The naive approach actually turned out pretty great considering my only two goals were to improve on a blindfolded trip to the supermarket and be less profane than Gordon Ramsey. In fact, the LSTM was still improving in terms of training accuracy and loss at 10 epochs, so I believe more computational resources could ameliorate the network’s performance. Perhaps I could sell cookbooks for money to buy better GPUs.

Yet an even better approach would be something which is aware of the relationship between recipe steps and ingredients. Consider this example recipe step: “Cut the butter into the flour”. Here butter and flour are ingredients which should be in the associated ingredients list. A smarter system should be aware of this syntax and its underlying meaning as well as learn how to generate it. A model which does this would be much more complicated than what I implemented, but it could theoretically produce more consistent results.

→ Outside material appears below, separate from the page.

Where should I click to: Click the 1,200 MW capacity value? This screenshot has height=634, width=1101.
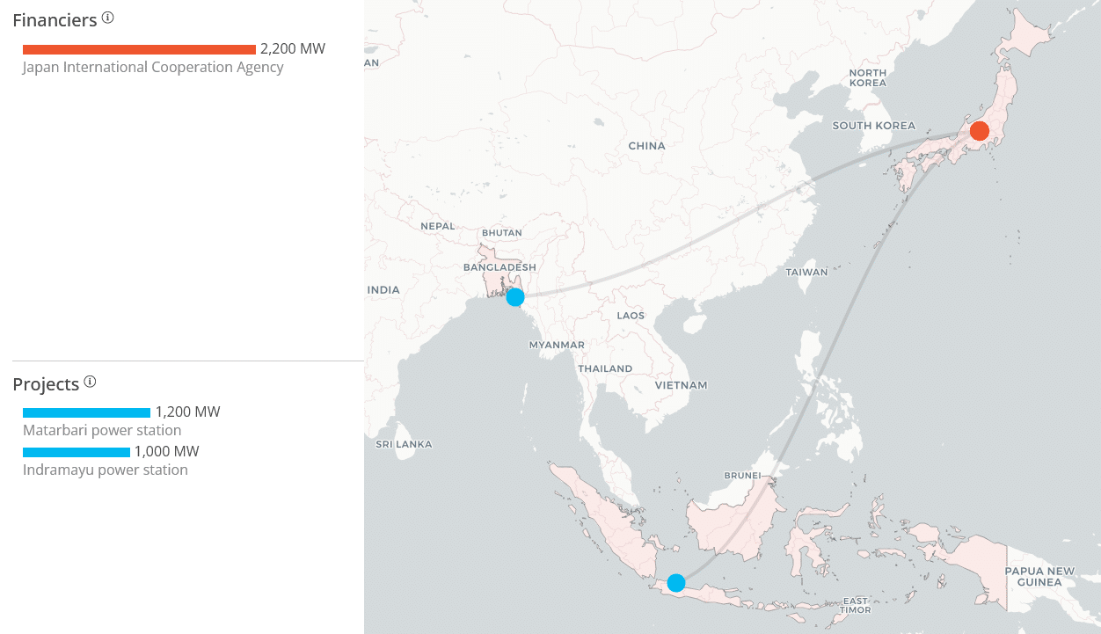coord(187,412)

In its current state the algorithm is still a couple notches shy of a Michelin star. So what is the point? At first the effort was just a boneheaded attempt to entertain myself, but I think the idea has a couple promising directions in terms of applicability. One of these being a recipe auto-complete tool. Since the LSTM takes a sequence to begin, then you do not have generate an entire recipe, but can start in the middle. Maybe you have a really tasty way to cook chicken, but are looking for some ways to add to the recipe. Or maybe you need to finish off those leftovers, but you would like to spice them up a little. The possibilities are endless.

Honorable Mentions

For the time being I only cooked one recipe, but here are some of my favorites. They are not necessarily sensible recipes, but funny nonetheless.

chicken breasts
smooth peanut butter
bake at 450 degrees for 15 minutes
remove meat from marinade

I am really disappointed I did not end up getting this one first. I have always thought chicken breasts need a little more peanut butter. It also seems a little bit out of order.

egg yolks
set aside, and keep warm

Ah yes, my favorite blend of ingredients at room temperature.

powdered fruit pectin
vanilla extract
preheat oven to 325
transfer to a large bowl

Maybe an actual tasty Zucchini snack? Cannot be sure until I try it.

wheat bran
oat bran
brown sugar
unsweetened applesauce
vanilla instant pudding mix
boneless skinless chicken breasts
heat oven to 350
add garlic
cook for 1 minute more

I am glad the AI decided to include brown sugar to sweeten the applesauce here. Not sure where the garlic comes from though.

russet potato 

Instructions unclear. Made vodka by mistake.


1 After heavy use of the BeautifulSoup library for web-scraping I am now quite fond of the Adjective+Food naming convention. My next software project will be called DomineeringPickle followed by AdventurousBaguette.

2 The only thing naive about this approach is me saying it would be easy to implement.